Organon, our lab is where we experiment and innovate. An environment where our architects, scientists and developers engineer creative solutions to solve real problems. A sandbox for solution incubation, benchmarking, partner product integration and evaluation.
We use large public data sets for our reference apps. Our scientists partake in Kaggle competitions to form best in breed solutions with the latest data science tools and libraries, such as xg boost.
We are constantly enhancing our lab with the latest open source projects and servers. We have a task force that works on improving performance and scaling in our cluster to provide you with the in-depth knowledge you need. We participate in Spark mailing lists to learn and assist on issues. We have found a reported several bugs that have been resolved.
Our lab also enables us to host Workshops and Meetups with access to real Hadoop, NoSQL and Apache Spark clusters. We develop complex reference applications and functionality machine learning demos on our clusters in our state of the art lab environment.
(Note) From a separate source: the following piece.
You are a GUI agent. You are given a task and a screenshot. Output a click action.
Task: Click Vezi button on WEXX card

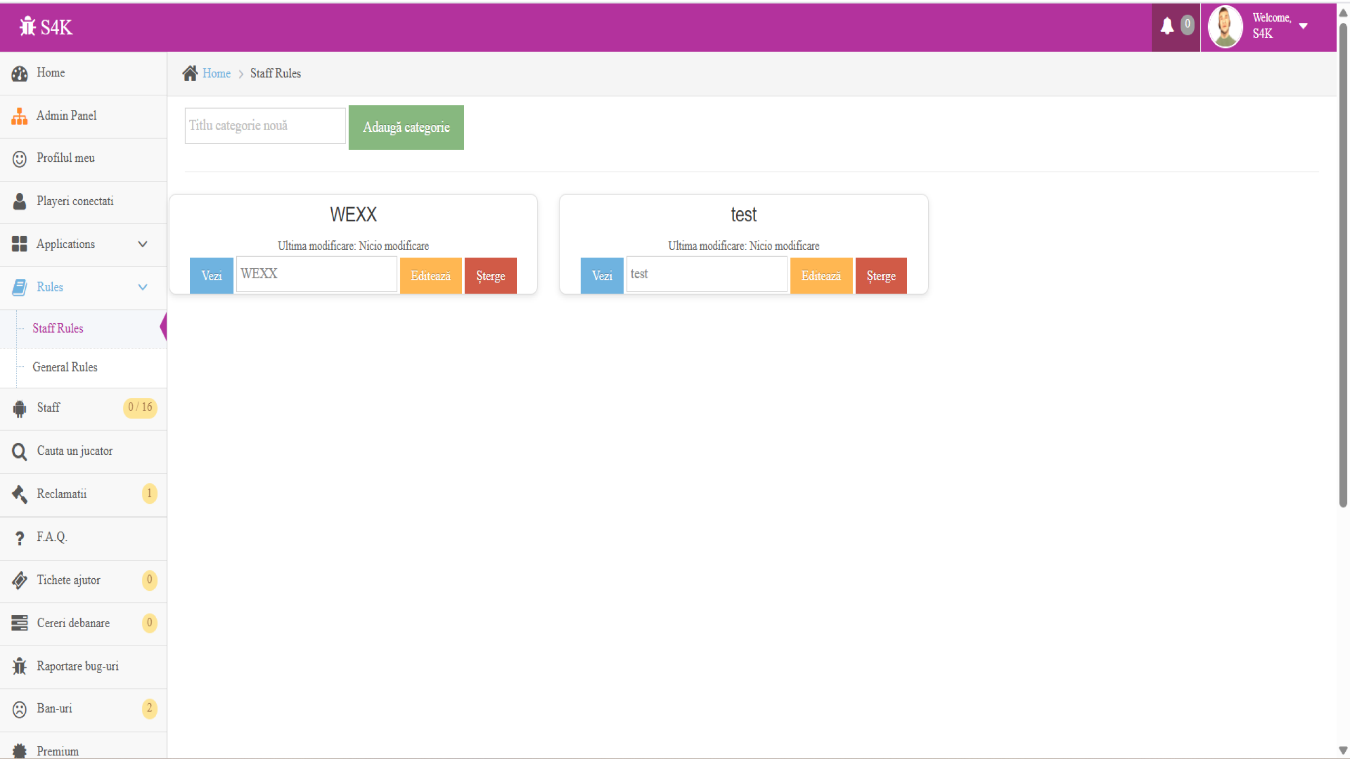(x=211, y=276)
Our reference architecture utilizes the latest proven technologies in machine learning, big data and graph analytics. To fit your environment, whenever possible we support more than one best of breed option. For ingestion routing we can support Kafka or Amazon Kinesis, depending on your environment. We can work with files in HDFS or S3 in all the major formats including ORC, Avro, Parquet, Sequence, CSV and HBase data. We support Apache Ignite for In-Memory Files and multiple machine learning libraries. For graph databases, we have worked with Titan and Neo4J. We work with a number of key-value stores, time series databases, NewSQL and NoSQL databases. We run Spark solutions on Apache Mesos, EC2, Cloud, Databricks, Stand-alone, Apache YARN from Cloudera or Hortonworks.
Data Pipeline Acceleration for VaR / On-Demand Risk Management:
Apache Spark was chosen as the distributed computation framework to implement VaR solution over the Hadoop file system. We are developing the application in Scala to get the maximum utilization of multi-core CPUs. We store Reference Data for the current date as a cached RDD so that it can be used for multiple runs that could be launched by different users. We use in-memory file system from Apache Ignite and store it as a shared RDD. We also cache the scenario files generated for previous runs. We store any scenario files generated for other dates on HDFS in Parquet format. We will broadcast position data to all the nodes. By doing this, we aim to reduce the network I/O for lookups and joins on the position data.
Recommendation Engine / Click-Stream Data and Predictions for Advertising
Our application predicts the probability of clicking specific advertisement by user. We have take huge click stream data provided by Kaggle to work. The dataset includes huge amount of user, ads and clicks data and collected from clickstream. We need to prepare features set out of all the raw data and then train the system using them.
Utilizing Call Data Records (CDR) to Build Graphs
Our application ingests the CDR data into CDAP using streams. Our CDR data
which contains call details like source num,destination num,call duration,etc.. We load the data from CDR delimited files stored in HDFS.